I figured to myself the first Consul on his white charger, halting his army, then in some confusion, riding

Along the line exposed to a heavy fire from the Austrians, who cannonaded the whole length of the line; aides-de-camp and orderlies falling around him, himself calm and collected, "spying 'vantage," and observing that the Austrian deployment was too extended, and their centre thereby weakened, suddenly profiting of this circumstance to order Desaix's division to advance and lead the charge which decided the victory on that memorable day, which, according to Mascheroni:

splende Nell' abisso de' secoli, qual Sole.

The whole field of battle is an extensive plain, with but few trees, and to use Campbell's lines:

every turf beneath the feet Marks out a soldier's sepulchre.

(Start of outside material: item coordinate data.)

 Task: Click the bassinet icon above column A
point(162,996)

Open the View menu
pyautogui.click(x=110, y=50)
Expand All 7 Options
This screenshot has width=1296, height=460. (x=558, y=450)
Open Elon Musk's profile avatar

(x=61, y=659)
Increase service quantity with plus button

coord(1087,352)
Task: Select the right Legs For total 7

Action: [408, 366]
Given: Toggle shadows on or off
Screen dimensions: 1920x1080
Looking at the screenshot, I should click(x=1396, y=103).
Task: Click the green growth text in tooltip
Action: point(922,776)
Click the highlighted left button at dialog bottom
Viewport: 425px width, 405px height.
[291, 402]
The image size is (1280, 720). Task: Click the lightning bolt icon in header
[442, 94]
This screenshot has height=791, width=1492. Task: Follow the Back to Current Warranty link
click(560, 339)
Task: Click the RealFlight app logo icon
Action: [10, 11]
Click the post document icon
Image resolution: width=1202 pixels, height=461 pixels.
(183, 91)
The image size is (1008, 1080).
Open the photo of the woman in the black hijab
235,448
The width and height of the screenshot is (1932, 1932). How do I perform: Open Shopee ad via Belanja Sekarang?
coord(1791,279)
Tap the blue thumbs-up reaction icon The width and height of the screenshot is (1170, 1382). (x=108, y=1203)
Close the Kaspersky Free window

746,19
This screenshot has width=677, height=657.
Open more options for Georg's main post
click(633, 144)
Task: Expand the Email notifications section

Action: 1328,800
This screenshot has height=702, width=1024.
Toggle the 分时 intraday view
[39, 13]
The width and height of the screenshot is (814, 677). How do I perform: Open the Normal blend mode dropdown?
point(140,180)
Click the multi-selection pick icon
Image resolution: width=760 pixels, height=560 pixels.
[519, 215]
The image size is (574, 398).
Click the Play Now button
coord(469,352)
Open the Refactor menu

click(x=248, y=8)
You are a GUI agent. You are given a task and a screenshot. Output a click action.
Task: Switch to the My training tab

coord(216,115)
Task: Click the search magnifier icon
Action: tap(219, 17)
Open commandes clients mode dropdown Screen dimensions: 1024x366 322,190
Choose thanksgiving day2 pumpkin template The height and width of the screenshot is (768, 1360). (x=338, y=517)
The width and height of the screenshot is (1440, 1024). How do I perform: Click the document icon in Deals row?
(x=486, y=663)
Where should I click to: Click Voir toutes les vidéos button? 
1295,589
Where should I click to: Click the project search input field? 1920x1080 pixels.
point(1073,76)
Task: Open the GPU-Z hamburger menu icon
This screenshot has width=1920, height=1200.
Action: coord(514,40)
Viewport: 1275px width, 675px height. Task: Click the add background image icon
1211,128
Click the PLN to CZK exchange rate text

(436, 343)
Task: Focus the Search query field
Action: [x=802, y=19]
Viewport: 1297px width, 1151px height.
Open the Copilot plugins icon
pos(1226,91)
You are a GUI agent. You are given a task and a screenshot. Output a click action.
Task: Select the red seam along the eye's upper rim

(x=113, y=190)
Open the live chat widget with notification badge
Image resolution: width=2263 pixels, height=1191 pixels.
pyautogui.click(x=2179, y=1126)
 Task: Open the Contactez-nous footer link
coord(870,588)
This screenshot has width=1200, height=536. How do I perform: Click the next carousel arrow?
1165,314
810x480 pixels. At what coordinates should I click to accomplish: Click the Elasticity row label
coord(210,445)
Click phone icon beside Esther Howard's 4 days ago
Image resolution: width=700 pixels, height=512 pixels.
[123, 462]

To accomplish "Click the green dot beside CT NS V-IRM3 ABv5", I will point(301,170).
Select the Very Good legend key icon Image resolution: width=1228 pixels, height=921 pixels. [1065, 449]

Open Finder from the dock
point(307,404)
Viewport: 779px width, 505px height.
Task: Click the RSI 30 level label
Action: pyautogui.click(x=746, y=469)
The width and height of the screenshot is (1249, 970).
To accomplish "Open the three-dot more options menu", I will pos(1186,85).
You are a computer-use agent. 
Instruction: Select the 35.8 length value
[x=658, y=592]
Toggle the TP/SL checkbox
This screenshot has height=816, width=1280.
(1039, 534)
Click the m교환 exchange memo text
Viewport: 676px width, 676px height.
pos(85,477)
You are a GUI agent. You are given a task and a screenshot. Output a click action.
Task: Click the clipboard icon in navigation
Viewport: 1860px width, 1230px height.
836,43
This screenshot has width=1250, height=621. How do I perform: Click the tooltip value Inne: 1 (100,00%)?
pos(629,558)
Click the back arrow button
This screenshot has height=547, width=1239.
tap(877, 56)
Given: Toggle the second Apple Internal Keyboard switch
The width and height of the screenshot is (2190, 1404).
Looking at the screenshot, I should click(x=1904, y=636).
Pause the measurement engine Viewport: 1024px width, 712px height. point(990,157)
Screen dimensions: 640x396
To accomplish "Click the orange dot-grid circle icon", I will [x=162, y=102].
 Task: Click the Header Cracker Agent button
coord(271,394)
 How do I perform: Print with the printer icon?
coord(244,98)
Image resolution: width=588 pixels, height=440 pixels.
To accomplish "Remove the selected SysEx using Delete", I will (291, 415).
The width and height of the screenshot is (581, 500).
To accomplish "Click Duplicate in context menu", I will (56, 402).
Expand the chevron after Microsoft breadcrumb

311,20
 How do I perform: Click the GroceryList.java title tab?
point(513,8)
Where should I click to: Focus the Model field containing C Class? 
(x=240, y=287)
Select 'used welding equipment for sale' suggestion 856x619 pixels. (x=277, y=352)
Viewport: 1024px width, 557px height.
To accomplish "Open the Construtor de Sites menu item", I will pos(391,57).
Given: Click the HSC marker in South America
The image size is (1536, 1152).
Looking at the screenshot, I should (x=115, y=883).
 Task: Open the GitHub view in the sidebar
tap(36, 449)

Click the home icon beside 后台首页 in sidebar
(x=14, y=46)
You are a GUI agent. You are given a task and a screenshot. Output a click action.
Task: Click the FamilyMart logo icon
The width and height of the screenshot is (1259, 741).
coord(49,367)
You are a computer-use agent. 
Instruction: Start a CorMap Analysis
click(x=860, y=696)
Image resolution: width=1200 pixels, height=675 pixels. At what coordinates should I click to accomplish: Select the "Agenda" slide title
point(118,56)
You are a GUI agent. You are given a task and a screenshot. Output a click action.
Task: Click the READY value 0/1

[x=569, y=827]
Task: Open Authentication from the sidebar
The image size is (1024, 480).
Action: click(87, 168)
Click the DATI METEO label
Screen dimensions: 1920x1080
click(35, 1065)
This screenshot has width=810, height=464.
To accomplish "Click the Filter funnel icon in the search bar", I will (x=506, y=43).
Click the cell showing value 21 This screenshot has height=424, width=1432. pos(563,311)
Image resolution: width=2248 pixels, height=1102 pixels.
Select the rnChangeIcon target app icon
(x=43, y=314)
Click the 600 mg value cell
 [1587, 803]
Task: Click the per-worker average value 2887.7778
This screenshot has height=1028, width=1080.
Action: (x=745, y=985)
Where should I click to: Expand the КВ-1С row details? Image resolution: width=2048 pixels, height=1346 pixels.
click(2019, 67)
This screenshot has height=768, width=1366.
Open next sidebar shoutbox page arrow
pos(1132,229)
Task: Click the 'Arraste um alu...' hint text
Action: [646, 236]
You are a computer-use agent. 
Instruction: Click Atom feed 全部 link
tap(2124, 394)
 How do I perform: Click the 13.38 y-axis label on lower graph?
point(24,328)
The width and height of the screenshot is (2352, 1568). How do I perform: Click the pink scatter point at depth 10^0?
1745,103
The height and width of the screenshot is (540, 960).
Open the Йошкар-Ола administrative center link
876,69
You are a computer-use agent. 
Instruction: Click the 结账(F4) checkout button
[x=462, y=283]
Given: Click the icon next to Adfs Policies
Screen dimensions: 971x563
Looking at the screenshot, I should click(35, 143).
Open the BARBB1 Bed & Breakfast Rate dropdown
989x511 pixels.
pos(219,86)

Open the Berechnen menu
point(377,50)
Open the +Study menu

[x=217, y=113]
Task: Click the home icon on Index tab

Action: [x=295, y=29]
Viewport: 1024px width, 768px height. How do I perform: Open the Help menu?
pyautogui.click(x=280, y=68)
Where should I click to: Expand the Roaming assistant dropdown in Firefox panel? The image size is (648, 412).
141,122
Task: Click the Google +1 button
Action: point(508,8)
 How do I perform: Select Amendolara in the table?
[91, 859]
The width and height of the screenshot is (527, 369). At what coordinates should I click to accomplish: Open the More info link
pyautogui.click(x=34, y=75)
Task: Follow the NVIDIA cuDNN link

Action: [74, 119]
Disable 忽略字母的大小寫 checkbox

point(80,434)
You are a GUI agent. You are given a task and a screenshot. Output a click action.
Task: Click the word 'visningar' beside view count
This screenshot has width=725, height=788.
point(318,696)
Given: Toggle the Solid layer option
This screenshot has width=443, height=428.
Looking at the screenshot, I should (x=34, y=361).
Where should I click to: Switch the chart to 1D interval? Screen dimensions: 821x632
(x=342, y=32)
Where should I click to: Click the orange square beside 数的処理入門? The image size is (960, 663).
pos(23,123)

The Column, erected to commemorate this glorious victory, has been thrown down by order of the Austrian government - a poor piece of puerile spite, but worthy of legitimacy. Alexandria is, or rather was, for the fortifications no longer exist, more remarkable for being an important military post than for the beauty of the city itself. There is, however, a fine and spacious Place, which serves as a parade for the garrison, and being planted with trees by the French when they held it, forms an agreeable promenade. The fortifications were blown up by the Austrians before the place was given over to the Sardinian authorities, a flagrant breach of faith and contract, since by the treaty of 1814 they were bound to give up all the fortified places that were restored or ceded to the King of Sardinia in the same state in which they were found when the French evacuated them, and the Austrians took possession provisorily. The French regarding (and with reason) this fortress as the key of Lombardy always kept the fortifications in good repair and well provided with cannon. But the Austrian government, knowing itself to be unpopular in Italy and trembling for the safety of her dominions, being always fearful that the Piedmontese Government might one day be induced to favour an insurrectionary or national movement in the north of Italy, determined, finding that it could not keep the fortress for itself, which it strove hard to do under divers pretexts, to render it of as little use as they possibly could do to the King of Sardinia; so they blew up the fortifications and carried off the cannon, leaving the King without a single fortified place in the whole of his Italian dominions to defend himself, in case of attack, against an Austrian invasion.

On the morning of the 15th August we passed thro' Tortona, now no longer a fortress of consequence. All this country may be considered as classic ground, immortalized by the campaigns of Napoleon, when commander in chief of the army of the French Republic in Italy, a far greater and more illustrious role than when he assumed the Imperial bauble and condescended to mix with the vulgar herd of Kings.